REQUIREMENT →
The answer consists solely of the data below, reproduced exactly.

EXTRACTED INFORMATION →

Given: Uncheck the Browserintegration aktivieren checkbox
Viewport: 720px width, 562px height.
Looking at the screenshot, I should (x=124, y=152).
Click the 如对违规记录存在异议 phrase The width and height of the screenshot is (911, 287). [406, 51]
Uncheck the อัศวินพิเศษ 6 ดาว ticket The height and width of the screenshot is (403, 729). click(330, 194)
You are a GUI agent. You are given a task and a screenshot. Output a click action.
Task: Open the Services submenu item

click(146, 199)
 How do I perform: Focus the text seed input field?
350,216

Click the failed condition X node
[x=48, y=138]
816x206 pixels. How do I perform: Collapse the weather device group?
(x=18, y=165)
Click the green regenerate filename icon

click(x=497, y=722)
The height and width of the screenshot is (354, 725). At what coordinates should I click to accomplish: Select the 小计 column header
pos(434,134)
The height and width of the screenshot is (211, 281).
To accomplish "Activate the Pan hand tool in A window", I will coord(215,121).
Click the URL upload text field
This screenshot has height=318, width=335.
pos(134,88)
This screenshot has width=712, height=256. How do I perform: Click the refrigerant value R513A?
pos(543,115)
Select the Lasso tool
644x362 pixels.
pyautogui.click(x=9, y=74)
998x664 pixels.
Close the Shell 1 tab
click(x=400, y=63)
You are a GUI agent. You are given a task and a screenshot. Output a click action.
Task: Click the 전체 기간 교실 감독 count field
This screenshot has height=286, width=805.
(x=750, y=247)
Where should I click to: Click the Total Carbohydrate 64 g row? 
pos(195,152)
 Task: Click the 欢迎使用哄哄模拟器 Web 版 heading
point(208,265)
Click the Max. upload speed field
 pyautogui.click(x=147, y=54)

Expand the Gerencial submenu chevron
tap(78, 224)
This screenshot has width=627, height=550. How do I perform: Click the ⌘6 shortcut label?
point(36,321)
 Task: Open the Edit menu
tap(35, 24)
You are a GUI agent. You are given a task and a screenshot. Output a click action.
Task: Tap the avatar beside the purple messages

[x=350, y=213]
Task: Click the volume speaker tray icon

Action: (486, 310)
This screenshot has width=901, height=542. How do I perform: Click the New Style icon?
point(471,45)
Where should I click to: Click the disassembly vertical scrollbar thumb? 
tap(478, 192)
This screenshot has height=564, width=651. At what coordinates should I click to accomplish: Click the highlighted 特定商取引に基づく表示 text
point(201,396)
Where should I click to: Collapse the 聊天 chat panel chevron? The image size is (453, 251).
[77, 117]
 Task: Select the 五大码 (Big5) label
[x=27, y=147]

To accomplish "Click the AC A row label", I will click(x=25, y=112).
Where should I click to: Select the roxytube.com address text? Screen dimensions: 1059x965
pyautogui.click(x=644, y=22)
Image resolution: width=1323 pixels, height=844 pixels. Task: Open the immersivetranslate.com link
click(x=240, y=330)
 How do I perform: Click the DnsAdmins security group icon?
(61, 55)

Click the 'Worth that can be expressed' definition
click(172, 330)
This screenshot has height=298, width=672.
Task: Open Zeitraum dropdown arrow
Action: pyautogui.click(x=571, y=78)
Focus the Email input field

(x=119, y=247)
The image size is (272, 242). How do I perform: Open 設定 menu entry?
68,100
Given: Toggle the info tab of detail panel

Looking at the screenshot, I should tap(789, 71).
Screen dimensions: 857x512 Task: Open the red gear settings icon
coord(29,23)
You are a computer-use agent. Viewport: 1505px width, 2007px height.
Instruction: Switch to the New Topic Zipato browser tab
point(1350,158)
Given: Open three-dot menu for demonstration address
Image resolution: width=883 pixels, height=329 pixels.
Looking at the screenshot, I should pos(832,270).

EXERCISE OUTPUT →
Given: Uncheck the Browserintegration aktivieren checkbox
Viewport: 720px width, 562px height.
Looking at the screenshot, I should (x=124, y=152).
Click the 如对违规记录存在异议 phrase The width and height of the screenshot is (911, 287). [406, 51]
Uncheck the อัศวินพิเศษ 6 ดาว ticket The height and width of the screenshot is (403, 729). click(330, 194)
You are a GUI agent. You are given a task and a screenshot. Output a click action.
Task: Open the Services submenu item

click(146, 199)
 How do I perform: Focus the text seed input field?
350,216

Click the failed condition X node
[x=48, y=138]
816x206 pixels. How do I perform: Collapse the weather device group?
(x=18, y=165)
Click the green regenerate filename icon

click(x=497, y=722)
The height and width of the screenshot is (354, 725). At what coordinates should I click to accomplish: Select the 小计 column header
pos(434,134)
The height and width of the screenshot is (211, 281).
To accomplish "Activate the Pan hand tool in A window", I will coord(215,121).
Click the URL upload text field
This screenshot has height=318, width=335.
pos(134,88)
This screenshot has width=712, height=256. How do I perform: Click the refrigerant value R513A?
pos(543,115)
Select the Lasso tool
644x362 pixels.
pyautogui.click(x=9, y=74)
998x664 pixels.
Close the Shell 1 tab
click(x=400, y=63)
You are a GUI agent. You are given a task and a screenshot. Output a click action.
Task: Click the 전체 기간 교실 감독 count field
This screenshot has height=286, width=805.
(x=750, y=247)
Where should I click to: Click the Total Carbohydrate 64 g row? 
pos(195,152)
 Task: Click the 欢迎使用哄哄模拟器 Web 版 heading
point(208,265)
Click the Max. upload speed field
 pyautogui.click(x=147, y=54)

Expand the Gerencial submenu chevron
tap(78, 224)
This screenshot has width=627, height=550. How do I perform: Click the ⌘6 shortcut label?
point(36,321)
 Task: Open the Edit menu
tap(35, 24)
You are a GUI agent. You are given a task and a screenshot. Output a click action.
Task: Tap the avatar beside the purple messages

[x=350, y=213]
Task: Click the volume speaker tray icon

Action: (486, 310)
This screenshot has width=901, height=542. How do I perform: Click the New Style icon?
point(471,45)
Where should I click to: Click the disassembly vertical scrollbar thumb? 
tap(478, 192)
This screenshot has height=564, width=651. At what coordinates should I click to accomplish: Click the highlighted 特定商取引に基づく表示 text
point(201,396)
Where should I click to: Collapse the 聊天 chat panel chevron? The image size is (453, 251).
[77, 117]
 Task: Select the 五大码 (Big5) label
[x=27, y=147]

To accomplish "Click the AC A row label", I will click(x=25, y=112).
Where should I click to: Select the roxytube.com address text? Screen dimensions: 1059x965
pyautogui.click(x=644, y=22)
Image resolution: width=1323 pixels, height=844 pixels. Task: Open the immersivetranslate.com link
click(x=240, y=330)
 How do I perform: Click the DnsAdmins security group icon?
(61, 55)

Click the 'Worth that can be expressed' definition
click(172, 330)
This screenshot has height=298, width=672.
Task: Open Zeitraum dropdown arrow
Action: pyautogui.click(x=571, y=78)
Focus the Email input field

(x=119, y=247)
The image size is (272, 242). How do I perform: Open 設定 menu entry?
68,100
Given: Toggle the info tab of detail panel

Looking at the screenshot, I should tap(789, 71).
Screen dimensions: 857x512 Task: Open the red gear settings icon
coord(29,23)
You are a computer-use agent. Viewport: 1505px width, 2007px height.
Instruction: Switch to the New Topic Zipato browser tab
point(1350,158)
Given: Open three-dot menu for demonstration address
Image resolution: width=883 pixels, height=329 pixels.
Looking at the screenshot, I should pos(832,270).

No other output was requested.